● WHAT YOU WILL DO:
Every entry is to be returned exactly as it stands; the pictures are to be dropped.

---- SUPPLIED RECORDS

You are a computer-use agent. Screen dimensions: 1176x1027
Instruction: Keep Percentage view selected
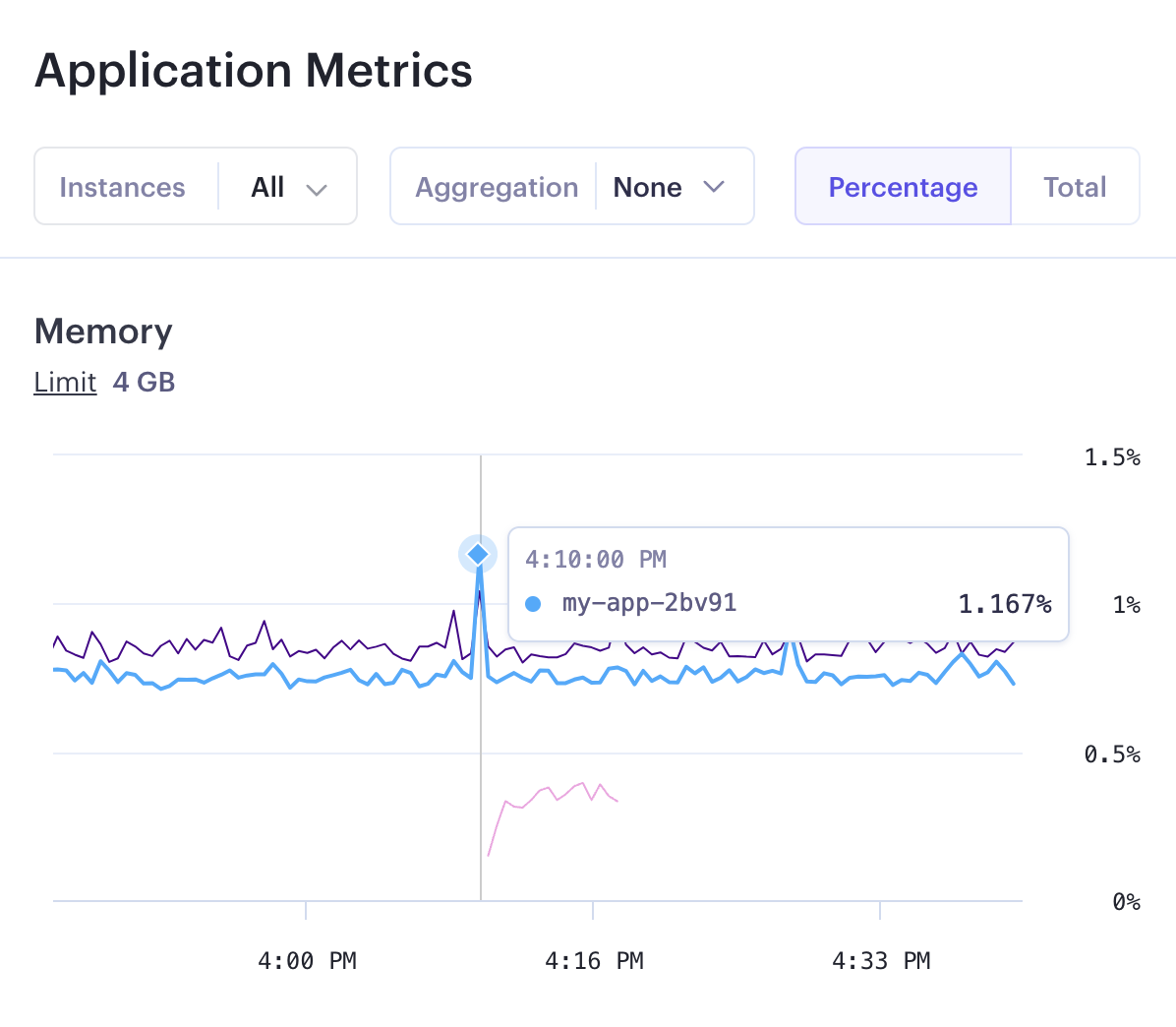coord(902,186)
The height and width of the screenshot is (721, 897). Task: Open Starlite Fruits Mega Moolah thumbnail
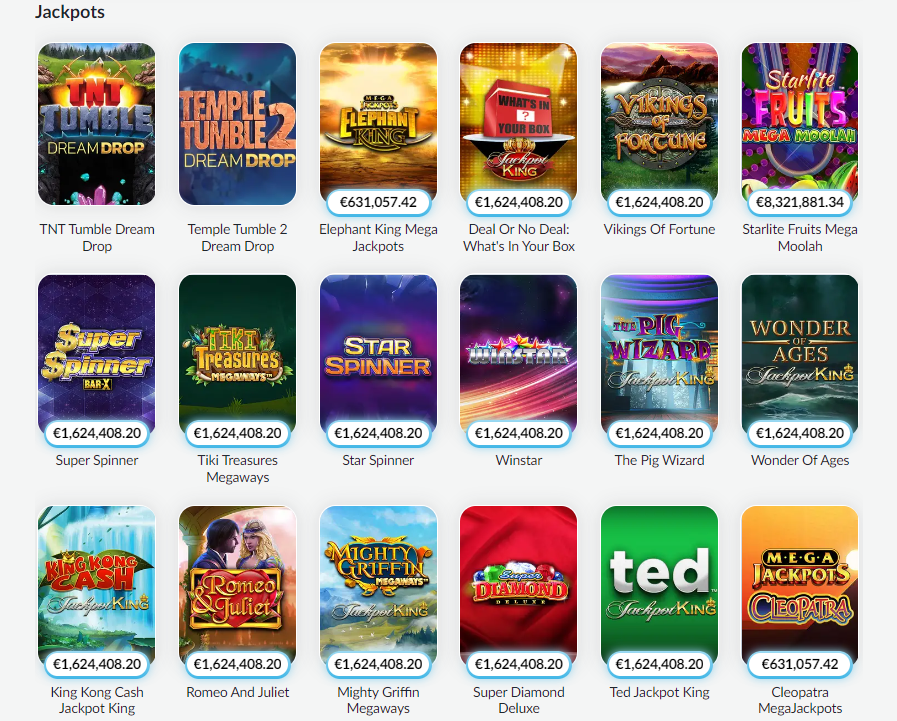800,124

--------

● WRITTEN REPLY:
You are a computer-use agent. Screen dimensions: 1176x1027
Instruction: Keep Percentage view selected
coord(902,186)
The height and width of the screenshot is (721, 897). Task: Open Starlite Fruits Mega Moolah thumbnail
800,124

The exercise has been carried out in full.